On any given day as you travel on the congested single-lane Windsor Mill Road, you might observe people carefully walking or bicycling in the street, as vehicles zoom by in both directions.
Amanda Lewis, who had gotten off the #44 bus on Woodlawn Drive from her job in Baltimore City, was walking up Windsor Mill Road to pick up her three- and six-year-old from the Emmanuel Church Day Care Center. “It’s not safe,” she said, “especially when you’re going uphill and it’s raining. Then you see people on the phone.”
The community’s safety is at risk, says former State Delegate Emmett Burns, who lives in Woodlawn and pastors Rising Sun First Baptist Church on St. Lukes Lane off Windsor Mill Road. And sidewalks are urgently needed.
Burns recalled that a number of accidents have taken place on Windsor Mill, which is lined with homes, as well as child care centers, restaurants, commercial businesses and churches. In February, a 30-year-old man was fatally struck by a vehicle in the 6700 block of Windsor Mill Road.
Aaron Barnett, president of the District 44B Democratic Club, called on District 4 Councilman Julian Jones for an update on the county’s proposal to install sidewalks and how the county planned to solicit input from property owners.
Last year, Burns and Barnett spearheaded the collection of signatures from homeowners who were amenable to granting the county the right of way to acquire the portion of their property necessary to add sidewalks.
Jones praised the community’s legwork and called the sidewalk construction one of his priority projects. At a recent District 44B Democratic Club meeting, Jones explained that the county will install curbs and gutters in two phrases: from Woodlawn Drive to Featherbed Lane and Featherbed Lane to Corinthian Inn. He projected that the engineering plans would be complete in September and the total project might take three years.
In the meantime, attendees suggested, the county should consider installing reflective strips.

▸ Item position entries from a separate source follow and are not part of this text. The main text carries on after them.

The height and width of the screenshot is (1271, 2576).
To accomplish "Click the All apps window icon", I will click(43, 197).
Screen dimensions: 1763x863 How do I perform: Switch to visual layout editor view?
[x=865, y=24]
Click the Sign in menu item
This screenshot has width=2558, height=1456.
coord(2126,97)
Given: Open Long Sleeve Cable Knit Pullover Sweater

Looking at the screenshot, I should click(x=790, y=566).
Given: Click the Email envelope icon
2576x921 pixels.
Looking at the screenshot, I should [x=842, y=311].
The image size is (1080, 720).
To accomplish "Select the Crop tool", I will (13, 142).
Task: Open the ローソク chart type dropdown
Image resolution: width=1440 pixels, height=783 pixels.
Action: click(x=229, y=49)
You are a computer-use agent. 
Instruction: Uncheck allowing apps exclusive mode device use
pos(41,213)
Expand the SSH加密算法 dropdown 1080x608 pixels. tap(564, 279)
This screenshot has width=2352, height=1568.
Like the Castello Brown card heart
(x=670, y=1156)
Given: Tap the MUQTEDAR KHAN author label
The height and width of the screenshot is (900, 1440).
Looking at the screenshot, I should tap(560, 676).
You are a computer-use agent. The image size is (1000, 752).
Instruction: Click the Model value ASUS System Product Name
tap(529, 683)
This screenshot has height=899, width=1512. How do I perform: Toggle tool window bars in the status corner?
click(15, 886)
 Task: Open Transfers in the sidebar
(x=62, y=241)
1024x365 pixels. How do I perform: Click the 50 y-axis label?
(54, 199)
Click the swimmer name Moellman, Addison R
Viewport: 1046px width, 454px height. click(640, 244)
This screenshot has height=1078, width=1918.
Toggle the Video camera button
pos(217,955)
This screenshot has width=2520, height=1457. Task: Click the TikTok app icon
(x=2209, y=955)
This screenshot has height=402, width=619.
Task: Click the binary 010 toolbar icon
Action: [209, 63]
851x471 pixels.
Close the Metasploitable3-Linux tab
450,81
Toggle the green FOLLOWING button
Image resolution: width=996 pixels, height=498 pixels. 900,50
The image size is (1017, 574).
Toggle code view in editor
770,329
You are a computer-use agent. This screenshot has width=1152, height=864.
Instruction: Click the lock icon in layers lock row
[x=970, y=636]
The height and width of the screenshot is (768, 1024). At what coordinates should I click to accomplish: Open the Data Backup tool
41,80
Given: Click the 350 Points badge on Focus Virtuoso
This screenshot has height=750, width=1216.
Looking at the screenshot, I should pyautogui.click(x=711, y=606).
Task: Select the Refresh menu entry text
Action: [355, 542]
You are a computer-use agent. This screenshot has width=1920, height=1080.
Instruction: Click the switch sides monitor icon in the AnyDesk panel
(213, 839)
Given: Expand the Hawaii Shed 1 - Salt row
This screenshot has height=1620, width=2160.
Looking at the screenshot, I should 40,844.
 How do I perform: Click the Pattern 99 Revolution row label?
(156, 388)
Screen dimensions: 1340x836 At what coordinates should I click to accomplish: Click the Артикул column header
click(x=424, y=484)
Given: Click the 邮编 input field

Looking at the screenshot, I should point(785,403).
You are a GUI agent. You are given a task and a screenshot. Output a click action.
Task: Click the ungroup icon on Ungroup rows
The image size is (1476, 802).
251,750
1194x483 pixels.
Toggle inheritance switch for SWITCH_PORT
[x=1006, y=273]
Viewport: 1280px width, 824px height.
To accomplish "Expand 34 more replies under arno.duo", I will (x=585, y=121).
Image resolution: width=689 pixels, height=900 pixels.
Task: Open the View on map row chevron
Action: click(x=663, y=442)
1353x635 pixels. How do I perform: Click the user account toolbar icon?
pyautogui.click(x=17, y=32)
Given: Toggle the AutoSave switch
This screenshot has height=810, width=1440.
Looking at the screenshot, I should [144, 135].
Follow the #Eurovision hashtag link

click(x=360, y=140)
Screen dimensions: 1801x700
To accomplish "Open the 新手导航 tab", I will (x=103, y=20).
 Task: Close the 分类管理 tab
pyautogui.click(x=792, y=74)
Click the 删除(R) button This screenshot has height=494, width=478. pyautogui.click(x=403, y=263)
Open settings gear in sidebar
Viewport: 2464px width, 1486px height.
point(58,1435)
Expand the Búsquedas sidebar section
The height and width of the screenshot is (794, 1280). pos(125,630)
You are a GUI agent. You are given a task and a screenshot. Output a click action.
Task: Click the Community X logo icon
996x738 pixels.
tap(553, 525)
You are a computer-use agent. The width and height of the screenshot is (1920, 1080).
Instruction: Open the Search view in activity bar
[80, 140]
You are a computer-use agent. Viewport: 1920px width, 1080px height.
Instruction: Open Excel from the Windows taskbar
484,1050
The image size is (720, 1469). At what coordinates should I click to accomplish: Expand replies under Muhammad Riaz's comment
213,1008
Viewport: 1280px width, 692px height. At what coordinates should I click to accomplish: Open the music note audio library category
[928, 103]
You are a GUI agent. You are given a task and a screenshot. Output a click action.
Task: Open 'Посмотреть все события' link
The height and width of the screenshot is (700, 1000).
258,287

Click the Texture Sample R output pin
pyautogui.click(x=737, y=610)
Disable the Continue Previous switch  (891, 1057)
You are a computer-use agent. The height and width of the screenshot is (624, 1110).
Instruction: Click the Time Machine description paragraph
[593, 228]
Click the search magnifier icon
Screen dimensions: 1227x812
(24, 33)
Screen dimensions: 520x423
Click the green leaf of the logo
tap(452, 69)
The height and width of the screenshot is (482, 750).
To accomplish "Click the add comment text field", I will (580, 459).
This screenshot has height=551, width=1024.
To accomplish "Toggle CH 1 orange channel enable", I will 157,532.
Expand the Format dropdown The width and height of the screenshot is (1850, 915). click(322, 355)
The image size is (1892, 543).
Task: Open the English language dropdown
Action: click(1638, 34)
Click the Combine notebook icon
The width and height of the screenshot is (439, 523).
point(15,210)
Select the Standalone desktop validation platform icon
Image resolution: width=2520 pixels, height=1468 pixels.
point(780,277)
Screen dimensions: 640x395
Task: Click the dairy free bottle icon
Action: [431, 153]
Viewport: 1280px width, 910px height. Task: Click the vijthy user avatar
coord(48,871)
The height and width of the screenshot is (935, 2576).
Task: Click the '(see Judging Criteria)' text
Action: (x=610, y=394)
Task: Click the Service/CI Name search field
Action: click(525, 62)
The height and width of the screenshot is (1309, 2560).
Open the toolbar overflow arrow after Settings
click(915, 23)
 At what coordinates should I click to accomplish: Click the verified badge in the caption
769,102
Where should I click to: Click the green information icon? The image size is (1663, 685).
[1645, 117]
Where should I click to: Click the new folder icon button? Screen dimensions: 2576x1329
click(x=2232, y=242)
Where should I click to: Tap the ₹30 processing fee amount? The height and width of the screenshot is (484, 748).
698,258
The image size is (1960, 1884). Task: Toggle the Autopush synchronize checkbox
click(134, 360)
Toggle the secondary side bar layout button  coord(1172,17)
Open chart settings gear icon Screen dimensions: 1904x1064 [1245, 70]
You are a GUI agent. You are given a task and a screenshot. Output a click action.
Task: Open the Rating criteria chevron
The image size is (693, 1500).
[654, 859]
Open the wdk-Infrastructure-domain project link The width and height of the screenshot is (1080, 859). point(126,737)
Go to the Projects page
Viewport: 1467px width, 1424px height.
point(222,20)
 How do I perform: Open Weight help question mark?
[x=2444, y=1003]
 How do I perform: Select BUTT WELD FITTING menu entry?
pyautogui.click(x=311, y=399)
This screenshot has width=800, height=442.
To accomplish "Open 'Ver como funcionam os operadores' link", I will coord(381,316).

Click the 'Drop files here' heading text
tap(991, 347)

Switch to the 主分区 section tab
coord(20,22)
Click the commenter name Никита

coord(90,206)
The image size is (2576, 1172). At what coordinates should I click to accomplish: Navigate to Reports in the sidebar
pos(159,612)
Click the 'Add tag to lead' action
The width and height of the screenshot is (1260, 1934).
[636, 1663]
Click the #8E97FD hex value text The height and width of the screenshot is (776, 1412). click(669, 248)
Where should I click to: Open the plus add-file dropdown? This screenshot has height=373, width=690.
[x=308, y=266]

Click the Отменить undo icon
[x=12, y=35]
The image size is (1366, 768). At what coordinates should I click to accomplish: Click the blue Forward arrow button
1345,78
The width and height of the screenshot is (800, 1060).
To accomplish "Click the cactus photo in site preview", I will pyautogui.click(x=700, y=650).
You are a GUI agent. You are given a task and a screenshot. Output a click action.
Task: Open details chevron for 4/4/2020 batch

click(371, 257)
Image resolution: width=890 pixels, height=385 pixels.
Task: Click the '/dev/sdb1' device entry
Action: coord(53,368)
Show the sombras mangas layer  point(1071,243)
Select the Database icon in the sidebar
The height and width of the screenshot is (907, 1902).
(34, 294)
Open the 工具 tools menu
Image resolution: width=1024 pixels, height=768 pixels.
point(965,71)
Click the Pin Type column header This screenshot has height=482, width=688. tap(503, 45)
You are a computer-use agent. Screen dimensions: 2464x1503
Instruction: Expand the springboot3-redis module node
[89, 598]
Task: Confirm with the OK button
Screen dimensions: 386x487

The most challenging part of the process would be the county’s negotiations with homeowners for the right of way for an agreed-upon price. As a last resort, the county could condemn a property and offer the homeowner a fair price. Jones did not know how many homeowners’ properties would be involved.
The cost of the project is $8 million, Jones said. Funding will come out of future budgets, but “money is not a concern for this project.”
It’s important that people be proactive on issues, Barnett told attendees, urging them to be informed, be active in community and political club meetings, and contact elected officials. “We must let the county and Annapolis know that we support our elected officials,” he said.